Ausradiert, und das ohne zwingende Gründe; man wußte bereits, daß die Russen bald da sein würden, und das
»Dritte Reich« lag schon am Boden. Das geben inzwischen auch die Anglo-Amerikaner zu, die nicht aufhören, Gewissensbisse und Solidarität zu bekunden.

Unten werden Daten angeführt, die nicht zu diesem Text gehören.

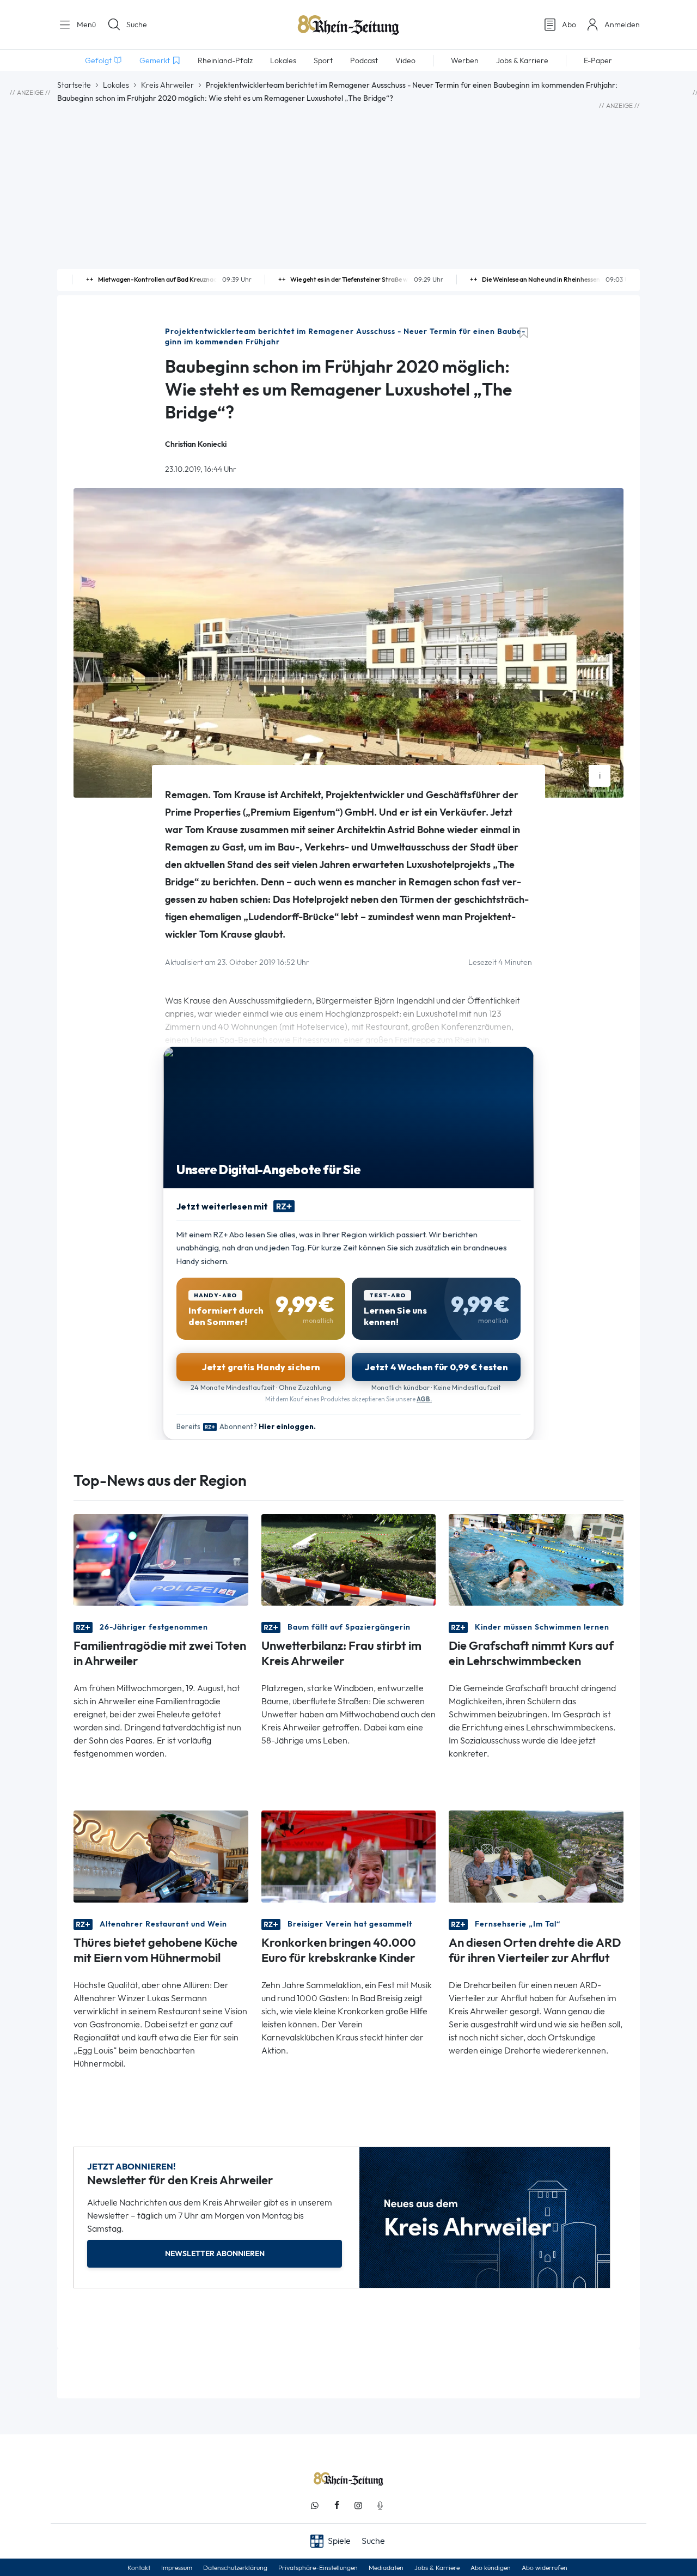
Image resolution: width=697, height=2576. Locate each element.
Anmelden (622, 24)
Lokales (116, 85)
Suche (136, 24)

Aber die Stadt hat, ohne zu vergessen, ihre Trauer ohne Gejammer, ohne Opfergetue und, man möchte fast sagen: ohne Groll getragen. Die Dresdner gehen davon aus, daß man die Geschichte kennt, und zeigen dem Besucher stolz die wieder aufgebauten Paläste, die Türme, die Kirchen, die unglaubliche Pinakothek, sie sagen ihm, wie weit im Jahre 2006, zur Achthundertjahrfeier der Stadt, alles wieder hergerichtet sein wird; sogar die scheußlichen Bauten, die nach dem Krieg schnell hochgezogen worden sind, werden bis dahin ersetzt sein, und die Barockfassaden, die Bellotto so genau auf seinen Bildern festgehalten hat, werden restauriert sein (Bellotto hatte kein so feines Ge-spür für die Ungreifbarkeit der Atmosphäre wie sein Onkel Canaletto, aber er war von einem glasklaren Realis-mus, der es erlaubt hat, auch die Altstadt von Warschau wieder aufzubauen).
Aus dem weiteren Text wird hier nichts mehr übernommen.